● **ASSIGNED TASK**
What is the number of lines below that include the string "computer"? Provide that number alone.
--------------------------------------------------
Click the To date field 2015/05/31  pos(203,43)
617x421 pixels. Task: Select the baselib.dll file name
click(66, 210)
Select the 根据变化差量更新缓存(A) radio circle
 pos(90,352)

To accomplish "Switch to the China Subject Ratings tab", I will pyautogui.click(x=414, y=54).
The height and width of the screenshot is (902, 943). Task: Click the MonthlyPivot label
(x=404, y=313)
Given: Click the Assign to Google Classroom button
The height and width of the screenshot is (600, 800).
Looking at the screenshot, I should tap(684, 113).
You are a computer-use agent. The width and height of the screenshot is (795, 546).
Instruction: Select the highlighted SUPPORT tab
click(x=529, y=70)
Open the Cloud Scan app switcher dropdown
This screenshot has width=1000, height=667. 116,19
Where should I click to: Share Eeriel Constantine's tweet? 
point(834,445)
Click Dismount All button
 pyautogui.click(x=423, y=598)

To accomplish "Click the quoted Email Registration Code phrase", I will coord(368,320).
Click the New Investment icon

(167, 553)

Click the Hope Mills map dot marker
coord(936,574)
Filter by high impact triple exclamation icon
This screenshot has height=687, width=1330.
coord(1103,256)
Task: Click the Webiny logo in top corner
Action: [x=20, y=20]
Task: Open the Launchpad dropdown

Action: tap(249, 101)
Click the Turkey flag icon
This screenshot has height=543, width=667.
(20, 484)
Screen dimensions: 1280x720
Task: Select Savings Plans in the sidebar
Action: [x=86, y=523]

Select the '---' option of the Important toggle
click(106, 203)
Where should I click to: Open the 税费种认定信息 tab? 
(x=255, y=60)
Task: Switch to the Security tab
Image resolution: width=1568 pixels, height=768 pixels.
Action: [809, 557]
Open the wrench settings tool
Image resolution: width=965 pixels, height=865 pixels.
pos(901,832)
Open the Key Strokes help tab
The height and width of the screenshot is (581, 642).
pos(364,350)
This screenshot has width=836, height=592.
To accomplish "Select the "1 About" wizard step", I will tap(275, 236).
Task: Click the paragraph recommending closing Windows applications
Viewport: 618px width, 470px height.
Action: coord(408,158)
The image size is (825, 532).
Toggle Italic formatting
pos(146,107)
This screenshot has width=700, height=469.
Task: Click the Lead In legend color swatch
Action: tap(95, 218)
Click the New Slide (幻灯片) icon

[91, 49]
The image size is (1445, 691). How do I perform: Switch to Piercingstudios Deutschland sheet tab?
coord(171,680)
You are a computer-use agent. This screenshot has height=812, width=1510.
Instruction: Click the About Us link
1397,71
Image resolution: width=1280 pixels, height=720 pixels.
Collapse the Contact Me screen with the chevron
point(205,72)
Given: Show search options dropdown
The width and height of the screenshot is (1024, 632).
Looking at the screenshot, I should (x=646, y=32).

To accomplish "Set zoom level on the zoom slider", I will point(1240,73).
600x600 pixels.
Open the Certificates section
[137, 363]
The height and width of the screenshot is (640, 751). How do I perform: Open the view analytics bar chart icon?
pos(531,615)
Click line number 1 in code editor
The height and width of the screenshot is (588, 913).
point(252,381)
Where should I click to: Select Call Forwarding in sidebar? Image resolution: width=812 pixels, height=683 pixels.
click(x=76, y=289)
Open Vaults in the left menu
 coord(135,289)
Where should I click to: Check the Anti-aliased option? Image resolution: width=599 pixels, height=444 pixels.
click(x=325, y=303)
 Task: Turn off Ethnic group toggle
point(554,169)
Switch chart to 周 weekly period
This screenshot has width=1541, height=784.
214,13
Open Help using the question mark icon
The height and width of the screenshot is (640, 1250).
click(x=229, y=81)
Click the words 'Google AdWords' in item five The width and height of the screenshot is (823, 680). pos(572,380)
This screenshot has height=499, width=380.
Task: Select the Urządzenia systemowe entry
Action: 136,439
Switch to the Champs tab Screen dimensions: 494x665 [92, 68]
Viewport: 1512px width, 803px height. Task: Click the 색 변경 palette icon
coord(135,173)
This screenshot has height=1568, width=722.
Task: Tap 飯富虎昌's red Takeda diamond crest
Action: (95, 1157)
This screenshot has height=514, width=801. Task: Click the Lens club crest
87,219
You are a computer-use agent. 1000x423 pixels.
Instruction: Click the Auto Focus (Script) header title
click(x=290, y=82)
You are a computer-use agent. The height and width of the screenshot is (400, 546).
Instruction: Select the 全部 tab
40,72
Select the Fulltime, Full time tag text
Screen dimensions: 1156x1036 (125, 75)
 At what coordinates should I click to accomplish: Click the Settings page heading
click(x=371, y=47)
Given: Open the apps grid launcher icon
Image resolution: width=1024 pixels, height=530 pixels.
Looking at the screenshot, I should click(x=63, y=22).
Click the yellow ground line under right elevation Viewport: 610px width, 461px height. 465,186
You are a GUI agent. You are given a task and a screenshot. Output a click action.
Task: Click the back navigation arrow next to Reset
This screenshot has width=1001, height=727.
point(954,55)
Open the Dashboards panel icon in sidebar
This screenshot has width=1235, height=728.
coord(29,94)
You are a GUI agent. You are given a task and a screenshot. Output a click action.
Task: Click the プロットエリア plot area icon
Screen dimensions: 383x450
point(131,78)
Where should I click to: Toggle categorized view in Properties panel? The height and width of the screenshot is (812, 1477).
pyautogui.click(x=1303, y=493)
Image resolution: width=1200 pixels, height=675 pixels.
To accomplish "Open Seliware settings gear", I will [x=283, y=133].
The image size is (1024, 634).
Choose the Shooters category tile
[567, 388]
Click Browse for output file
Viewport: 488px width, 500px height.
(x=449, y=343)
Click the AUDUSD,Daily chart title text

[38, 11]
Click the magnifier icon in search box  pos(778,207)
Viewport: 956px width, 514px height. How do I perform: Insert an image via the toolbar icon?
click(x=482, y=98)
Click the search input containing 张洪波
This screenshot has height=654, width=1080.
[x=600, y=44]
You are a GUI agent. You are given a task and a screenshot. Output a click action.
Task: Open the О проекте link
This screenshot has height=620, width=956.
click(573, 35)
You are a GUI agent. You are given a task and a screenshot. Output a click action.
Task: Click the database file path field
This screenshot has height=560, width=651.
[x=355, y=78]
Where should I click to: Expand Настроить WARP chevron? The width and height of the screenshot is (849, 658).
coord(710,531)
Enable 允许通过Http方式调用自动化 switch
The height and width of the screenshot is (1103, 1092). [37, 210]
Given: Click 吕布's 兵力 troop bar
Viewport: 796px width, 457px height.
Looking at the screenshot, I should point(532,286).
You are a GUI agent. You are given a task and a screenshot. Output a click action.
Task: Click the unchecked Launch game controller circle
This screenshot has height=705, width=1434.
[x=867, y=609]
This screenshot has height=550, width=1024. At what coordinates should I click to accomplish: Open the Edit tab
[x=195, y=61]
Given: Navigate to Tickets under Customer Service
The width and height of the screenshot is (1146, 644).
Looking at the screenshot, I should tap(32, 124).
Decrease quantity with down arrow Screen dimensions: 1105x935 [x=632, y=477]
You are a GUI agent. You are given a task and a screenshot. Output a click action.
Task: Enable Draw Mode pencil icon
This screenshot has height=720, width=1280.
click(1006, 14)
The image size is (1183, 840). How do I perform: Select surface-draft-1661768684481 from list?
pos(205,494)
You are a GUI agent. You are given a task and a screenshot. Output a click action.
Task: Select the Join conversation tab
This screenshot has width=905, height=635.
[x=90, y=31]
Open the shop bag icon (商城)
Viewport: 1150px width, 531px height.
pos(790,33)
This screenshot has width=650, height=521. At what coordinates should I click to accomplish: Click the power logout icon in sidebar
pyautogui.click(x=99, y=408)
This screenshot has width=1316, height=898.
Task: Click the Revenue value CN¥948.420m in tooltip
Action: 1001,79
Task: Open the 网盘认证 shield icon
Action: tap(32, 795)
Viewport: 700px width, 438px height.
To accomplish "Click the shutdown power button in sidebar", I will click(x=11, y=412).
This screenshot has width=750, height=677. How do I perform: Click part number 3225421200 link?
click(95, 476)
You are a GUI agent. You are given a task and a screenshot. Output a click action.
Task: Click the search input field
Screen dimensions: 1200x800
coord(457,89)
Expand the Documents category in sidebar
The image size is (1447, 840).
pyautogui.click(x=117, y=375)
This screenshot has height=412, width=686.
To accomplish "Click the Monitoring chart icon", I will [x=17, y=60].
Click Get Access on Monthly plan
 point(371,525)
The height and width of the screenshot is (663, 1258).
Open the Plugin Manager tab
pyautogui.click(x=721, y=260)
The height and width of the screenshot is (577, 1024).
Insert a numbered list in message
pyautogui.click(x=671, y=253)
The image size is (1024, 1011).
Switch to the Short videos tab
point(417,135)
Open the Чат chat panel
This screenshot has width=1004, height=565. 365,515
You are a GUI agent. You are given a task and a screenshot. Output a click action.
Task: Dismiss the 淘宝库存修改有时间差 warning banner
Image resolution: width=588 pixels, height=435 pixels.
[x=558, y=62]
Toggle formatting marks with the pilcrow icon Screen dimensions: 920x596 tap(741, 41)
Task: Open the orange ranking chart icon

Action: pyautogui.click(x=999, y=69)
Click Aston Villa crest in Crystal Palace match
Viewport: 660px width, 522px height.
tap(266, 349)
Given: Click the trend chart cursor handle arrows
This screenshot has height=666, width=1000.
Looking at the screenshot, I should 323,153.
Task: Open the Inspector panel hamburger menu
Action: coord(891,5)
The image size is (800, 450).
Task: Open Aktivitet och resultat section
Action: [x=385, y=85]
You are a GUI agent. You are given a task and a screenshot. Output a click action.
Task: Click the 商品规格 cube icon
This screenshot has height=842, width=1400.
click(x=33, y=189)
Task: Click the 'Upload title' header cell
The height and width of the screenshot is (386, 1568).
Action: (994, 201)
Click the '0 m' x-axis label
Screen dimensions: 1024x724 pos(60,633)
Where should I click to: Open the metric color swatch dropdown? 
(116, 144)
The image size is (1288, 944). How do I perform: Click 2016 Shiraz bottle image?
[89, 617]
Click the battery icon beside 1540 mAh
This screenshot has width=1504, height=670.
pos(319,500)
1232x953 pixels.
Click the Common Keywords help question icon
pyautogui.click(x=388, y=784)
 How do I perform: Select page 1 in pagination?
--------------------------------------------------
● **OUTPUT FOR THIS EXERCISE**
4